Start of Input material

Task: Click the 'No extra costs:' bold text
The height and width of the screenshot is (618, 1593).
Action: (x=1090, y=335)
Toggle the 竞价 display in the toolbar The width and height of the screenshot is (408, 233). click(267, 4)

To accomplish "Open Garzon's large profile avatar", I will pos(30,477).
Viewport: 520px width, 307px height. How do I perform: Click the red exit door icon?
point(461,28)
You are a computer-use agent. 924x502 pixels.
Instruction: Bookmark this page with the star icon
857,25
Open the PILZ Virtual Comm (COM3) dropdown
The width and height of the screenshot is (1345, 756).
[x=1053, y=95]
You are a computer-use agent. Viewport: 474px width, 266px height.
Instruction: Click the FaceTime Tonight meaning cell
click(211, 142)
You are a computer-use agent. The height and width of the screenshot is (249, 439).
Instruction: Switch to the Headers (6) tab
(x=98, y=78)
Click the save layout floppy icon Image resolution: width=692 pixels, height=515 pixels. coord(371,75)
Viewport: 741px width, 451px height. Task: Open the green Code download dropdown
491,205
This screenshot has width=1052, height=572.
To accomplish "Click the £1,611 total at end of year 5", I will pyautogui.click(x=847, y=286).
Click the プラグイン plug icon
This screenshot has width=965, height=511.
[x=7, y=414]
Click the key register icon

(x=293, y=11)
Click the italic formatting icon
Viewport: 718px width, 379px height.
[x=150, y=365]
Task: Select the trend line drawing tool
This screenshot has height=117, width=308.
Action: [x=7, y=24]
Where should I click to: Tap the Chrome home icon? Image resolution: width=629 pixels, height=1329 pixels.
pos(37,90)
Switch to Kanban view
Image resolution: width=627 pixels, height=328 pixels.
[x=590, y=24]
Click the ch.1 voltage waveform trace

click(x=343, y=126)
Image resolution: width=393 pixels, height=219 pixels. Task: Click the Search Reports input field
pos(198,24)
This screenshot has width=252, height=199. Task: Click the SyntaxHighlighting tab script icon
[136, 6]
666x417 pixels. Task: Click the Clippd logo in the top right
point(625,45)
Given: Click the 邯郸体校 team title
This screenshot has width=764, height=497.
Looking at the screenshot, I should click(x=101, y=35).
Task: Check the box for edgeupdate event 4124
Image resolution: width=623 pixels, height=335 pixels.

End of Input material

## What the exercise asks
The lines above, starting at the one with "Viewport: 741px width, 451px" and ending at the one with "This screenshot has width=1052, height=572.", are the only ones to return, exactly as written.

## Output below
Viewport: 741px width, 451px height. Task: Open the green Code download dropdown
491,205
This screenshot has width=1052, height=572.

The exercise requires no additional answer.